Failure to Timely Report Resident-to-Resident Sexual Abuse Allegation
Penalty
Summary
The deficiency involves the facility’s failure to ensure that staff immediately reported an allegation of resident-to-resident sexual abuse to administrative staff so it could be reported to the State Survey Agency within the required two-hour timeframe. Facility policy dated June 2022 required that any complaint, observation, or suspicion of resident abuse, neglect, mistreatment, or misappropriation of resident property be reported to the Massachusetts Department of Public Health, Division of Health Care Quality, and other appropriate agencies in accordance with state and federal law.

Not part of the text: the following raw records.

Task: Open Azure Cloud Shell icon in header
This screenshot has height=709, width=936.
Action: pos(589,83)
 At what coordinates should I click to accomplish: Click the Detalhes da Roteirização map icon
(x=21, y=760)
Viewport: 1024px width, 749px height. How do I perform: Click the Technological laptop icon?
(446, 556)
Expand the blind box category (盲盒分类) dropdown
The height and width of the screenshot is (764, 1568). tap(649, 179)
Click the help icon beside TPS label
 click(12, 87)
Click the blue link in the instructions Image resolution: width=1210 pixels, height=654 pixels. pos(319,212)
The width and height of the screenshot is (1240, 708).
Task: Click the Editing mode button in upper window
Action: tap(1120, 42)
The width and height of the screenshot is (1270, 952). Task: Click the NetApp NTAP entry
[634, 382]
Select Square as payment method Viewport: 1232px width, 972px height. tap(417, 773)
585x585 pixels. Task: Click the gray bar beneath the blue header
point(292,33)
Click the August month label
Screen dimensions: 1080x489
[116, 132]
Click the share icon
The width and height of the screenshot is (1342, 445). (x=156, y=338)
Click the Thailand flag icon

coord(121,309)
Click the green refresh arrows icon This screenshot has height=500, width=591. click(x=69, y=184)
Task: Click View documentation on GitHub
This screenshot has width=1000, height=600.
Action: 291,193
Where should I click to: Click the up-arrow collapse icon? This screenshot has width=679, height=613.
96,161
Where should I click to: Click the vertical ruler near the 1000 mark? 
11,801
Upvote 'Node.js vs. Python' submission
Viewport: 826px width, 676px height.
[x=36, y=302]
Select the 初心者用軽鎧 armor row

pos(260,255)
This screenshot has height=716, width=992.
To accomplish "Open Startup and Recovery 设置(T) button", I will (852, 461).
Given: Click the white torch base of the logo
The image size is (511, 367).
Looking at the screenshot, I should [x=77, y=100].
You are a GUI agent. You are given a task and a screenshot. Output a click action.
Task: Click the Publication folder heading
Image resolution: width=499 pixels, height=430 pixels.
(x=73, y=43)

On the evening of 03/04/26, CNA #2 observed Resident #2, who did not reside in Resident #3’s room, seated on Resident #3’s bed while Resident #3 lay in bed with no clothing covering the genital area. CNA #2 saw Resident #2 touching Resident #3’s genital area with one hand, while Resident #3’s hand covered Resident #2’s hand and the other hand touched Resident #2’s chest under the shirt. CNA #2 immediately removed Resident #2 from the room and reported the incident to Nurse #1. Resident #2 had diagnoses including dementia, aphasia, conversion disorder, and post-traumatic stress disorder, and an annual MDS dated 02/25/26 showed severely impaired cognitive skills and that the resident rarely or never made self understood or understood others. Resident #3 had vascular dementia, and a quarterly MDS dated 02/17/26 indicated severely impaired cognitive patterns despite usually being able to make self understood and understand others. After CNA #2’s report, Nurse #1 acknowledged that around 6:15 P.M. on 03/04/26 she was informed of the residents’ sexual activity and stated she contacted the ADON by telephone or email and later texted the DON sometime after 11:00 P.M., approximately four hours after the incident. The ADON did not recall being informed, and the DON reported she did not become aware of the incident until seeing Nurse #1’s text at about 5:00 A.M. on 03/05/26, nearly 11 hours after the event, at which time she notified the Administrator. The Administrator stated he first learned of the allegation when the DON texted him the morning of 03/05/26 as he arrived at 8:00 A.M., and confirmed the incident was not reported to the State Agency within two hours, with the Health Care Facility Reporting System submission created on 03/05/26 at 1:29 P.M., more than 18 hours after the alleged incident occurred.